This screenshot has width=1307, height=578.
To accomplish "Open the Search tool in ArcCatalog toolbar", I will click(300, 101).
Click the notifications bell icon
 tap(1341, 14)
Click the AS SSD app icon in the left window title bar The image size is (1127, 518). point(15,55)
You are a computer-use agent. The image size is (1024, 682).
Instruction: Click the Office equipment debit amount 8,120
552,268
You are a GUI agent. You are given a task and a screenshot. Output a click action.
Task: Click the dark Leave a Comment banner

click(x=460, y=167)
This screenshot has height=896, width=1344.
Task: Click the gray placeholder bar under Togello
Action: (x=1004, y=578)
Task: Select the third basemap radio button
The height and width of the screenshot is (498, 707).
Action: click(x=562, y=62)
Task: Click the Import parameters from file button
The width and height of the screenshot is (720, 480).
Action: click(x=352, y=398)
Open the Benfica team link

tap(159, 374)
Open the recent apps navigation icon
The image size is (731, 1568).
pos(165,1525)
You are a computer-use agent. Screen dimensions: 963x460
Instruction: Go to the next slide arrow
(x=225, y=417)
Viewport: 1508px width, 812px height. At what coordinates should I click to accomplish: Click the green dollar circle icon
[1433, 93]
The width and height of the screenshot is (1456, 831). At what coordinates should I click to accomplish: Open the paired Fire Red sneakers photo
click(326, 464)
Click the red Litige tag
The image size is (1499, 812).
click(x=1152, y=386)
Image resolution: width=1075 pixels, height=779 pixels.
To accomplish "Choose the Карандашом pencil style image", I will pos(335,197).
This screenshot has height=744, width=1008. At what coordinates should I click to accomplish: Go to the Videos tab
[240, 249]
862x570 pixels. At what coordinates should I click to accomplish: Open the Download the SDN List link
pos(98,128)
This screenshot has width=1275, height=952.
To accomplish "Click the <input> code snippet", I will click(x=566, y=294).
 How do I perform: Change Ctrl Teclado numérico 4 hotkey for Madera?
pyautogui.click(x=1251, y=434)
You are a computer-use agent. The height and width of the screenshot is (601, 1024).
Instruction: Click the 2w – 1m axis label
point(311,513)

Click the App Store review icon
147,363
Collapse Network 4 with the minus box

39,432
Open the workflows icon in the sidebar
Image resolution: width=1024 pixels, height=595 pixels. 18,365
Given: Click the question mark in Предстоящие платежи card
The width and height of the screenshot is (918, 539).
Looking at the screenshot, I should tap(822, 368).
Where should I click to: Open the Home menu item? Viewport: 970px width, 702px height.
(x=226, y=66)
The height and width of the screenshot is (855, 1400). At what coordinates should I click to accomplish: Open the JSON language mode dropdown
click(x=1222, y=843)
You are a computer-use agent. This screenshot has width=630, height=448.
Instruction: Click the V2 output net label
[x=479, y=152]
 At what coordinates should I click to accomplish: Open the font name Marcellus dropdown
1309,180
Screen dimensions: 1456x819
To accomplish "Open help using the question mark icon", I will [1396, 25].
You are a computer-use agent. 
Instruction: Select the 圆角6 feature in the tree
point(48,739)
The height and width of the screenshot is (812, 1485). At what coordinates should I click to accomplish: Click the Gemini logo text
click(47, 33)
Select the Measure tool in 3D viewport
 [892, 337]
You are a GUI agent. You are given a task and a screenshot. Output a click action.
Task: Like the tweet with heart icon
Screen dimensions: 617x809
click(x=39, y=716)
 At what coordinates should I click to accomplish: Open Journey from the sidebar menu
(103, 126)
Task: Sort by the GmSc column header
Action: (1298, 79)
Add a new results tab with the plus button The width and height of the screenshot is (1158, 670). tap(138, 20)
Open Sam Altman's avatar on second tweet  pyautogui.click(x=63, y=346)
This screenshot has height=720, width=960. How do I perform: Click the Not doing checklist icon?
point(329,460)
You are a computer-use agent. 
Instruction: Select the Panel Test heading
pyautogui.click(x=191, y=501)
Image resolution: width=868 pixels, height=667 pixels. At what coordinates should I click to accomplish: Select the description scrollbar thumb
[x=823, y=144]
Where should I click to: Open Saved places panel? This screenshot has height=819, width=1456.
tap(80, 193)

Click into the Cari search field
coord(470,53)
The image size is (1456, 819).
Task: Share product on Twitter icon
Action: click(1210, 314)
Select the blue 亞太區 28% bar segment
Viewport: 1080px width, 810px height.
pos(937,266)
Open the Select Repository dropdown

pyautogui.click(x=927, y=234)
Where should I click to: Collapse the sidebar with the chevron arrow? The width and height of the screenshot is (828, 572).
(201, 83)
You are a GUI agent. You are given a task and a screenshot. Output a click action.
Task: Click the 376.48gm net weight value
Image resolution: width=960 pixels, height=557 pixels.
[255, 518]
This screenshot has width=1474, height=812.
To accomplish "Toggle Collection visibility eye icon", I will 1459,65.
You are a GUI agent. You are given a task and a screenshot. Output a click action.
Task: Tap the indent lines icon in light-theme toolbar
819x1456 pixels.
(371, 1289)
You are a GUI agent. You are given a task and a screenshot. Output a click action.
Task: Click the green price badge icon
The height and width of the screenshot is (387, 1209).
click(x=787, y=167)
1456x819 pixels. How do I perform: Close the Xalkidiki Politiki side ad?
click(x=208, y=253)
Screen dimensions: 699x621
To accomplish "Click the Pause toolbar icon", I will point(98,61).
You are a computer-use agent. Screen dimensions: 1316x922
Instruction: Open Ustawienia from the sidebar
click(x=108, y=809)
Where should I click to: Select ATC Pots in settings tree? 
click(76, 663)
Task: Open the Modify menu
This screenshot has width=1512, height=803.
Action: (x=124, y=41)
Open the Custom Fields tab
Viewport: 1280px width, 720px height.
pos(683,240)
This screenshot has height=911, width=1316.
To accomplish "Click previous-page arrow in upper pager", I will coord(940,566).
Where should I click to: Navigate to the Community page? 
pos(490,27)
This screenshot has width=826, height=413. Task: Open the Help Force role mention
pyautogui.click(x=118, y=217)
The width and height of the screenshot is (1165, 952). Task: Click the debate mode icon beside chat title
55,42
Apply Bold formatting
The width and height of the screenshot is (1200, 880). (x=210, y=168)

+ + +

**TASK DIRECTIONS**.
Find every line above that contains the string "pyautogui" with matching case, and copy each of those lines in full.

**COMPLETE ANSWER**.
pyautogui.click(x=1251, y=434)
Open Sam Altman's avatar on second tweet  pyautogui.click(x=63, y=346)
pyautogui.click(x=191, y=501)
pyautogui.click(x=927, y=234)
pyautogui.click(x=118, y=217)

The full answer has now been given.